● Stored items
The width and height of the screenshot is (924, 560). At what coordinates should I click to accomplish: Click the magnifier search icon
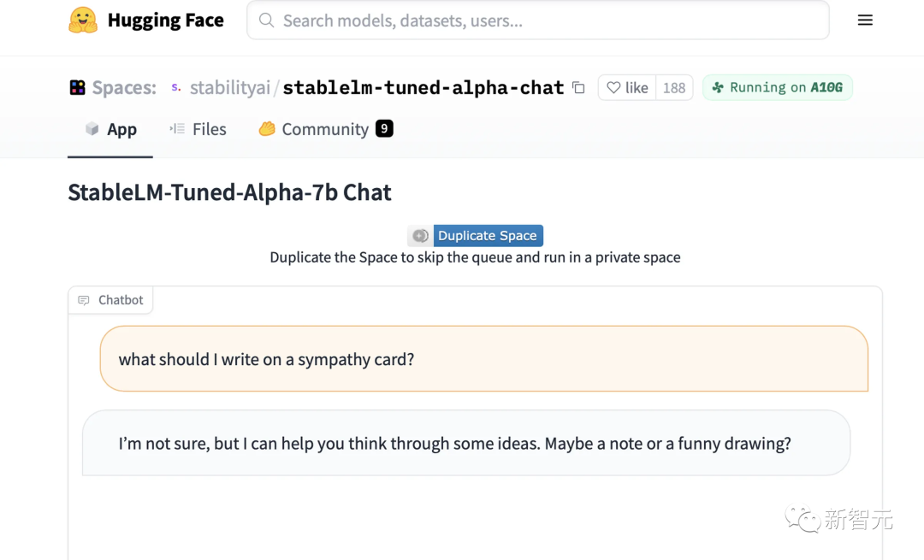tap(267, 21)
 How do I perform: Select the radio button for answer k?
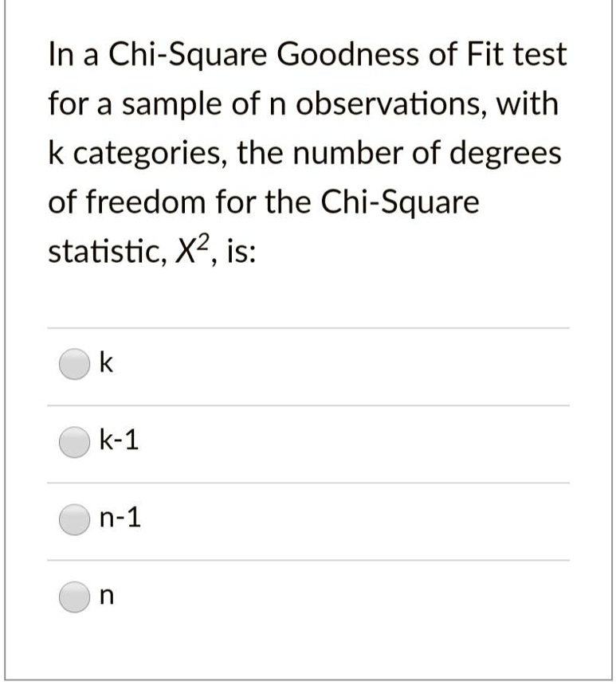(x=73, y=364)
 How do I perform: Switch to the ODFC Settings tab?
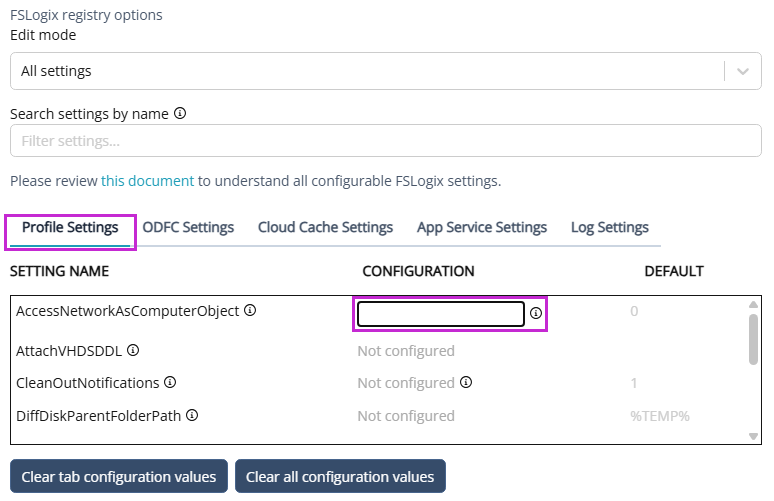click(188, 227)
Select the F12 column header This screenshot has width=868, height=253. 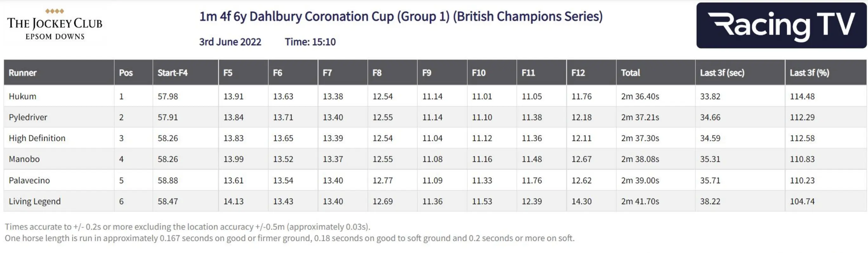(578, 73)
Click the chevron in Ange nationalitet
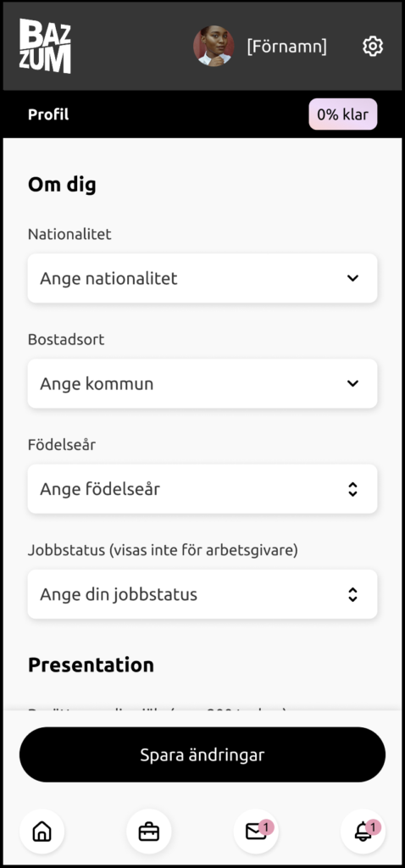The width and height of the screenshot is (405, 868). pyautogui.click(x=352, y=278)
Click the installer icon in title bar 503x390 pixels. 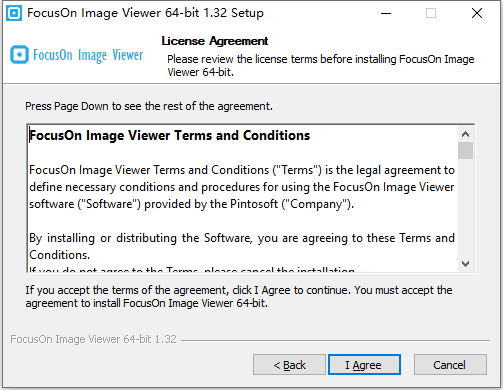(x=14, y=13)
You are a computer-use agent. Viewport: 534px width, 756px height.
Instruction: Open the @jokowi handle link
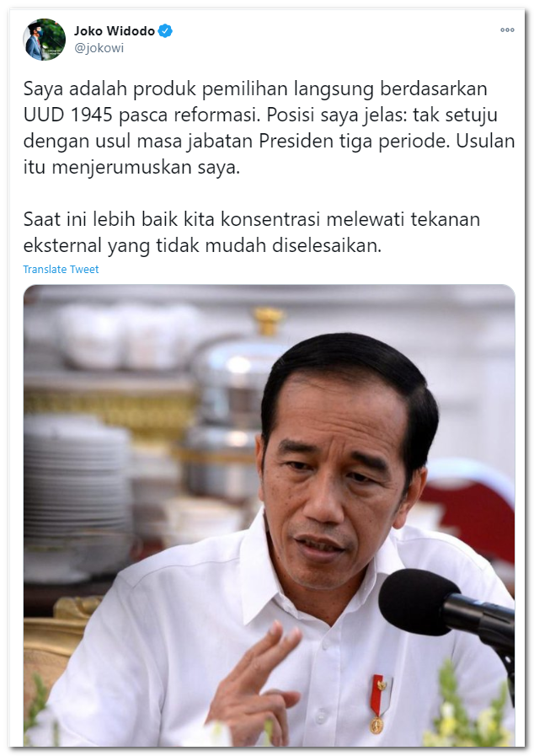point(99,48)
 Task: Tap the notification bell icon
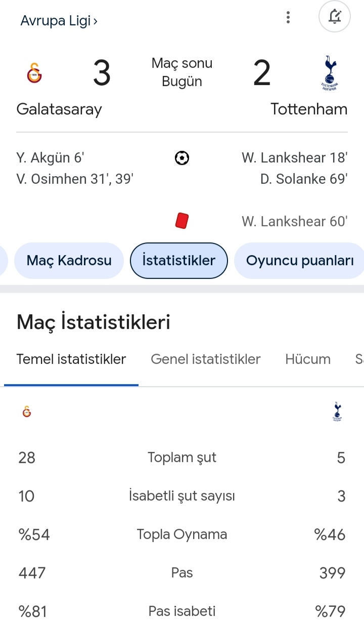pyautogui.click(x=334, y=17)
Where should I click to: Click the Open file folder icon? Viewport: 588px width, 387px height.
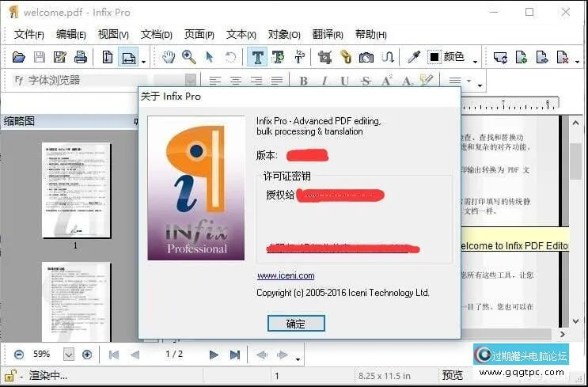pyautogui.click(x=18, y=57)
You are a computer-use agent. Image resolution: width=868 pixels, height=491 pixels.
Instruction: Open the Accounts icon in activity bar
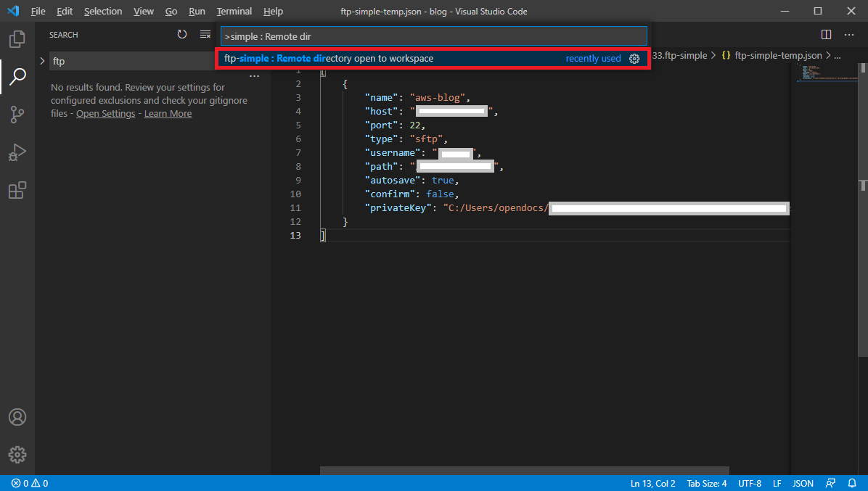(x=17, y=417)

● EXERCISE DESCRIPTION
Return all lines in the data that include the word "agent".

● OUTPUT
You are a computer-use agent. Viewport: 534px width, 756px height.
You are a computer-use agent. Image resolution: width=868 pixels, height=491 pixels.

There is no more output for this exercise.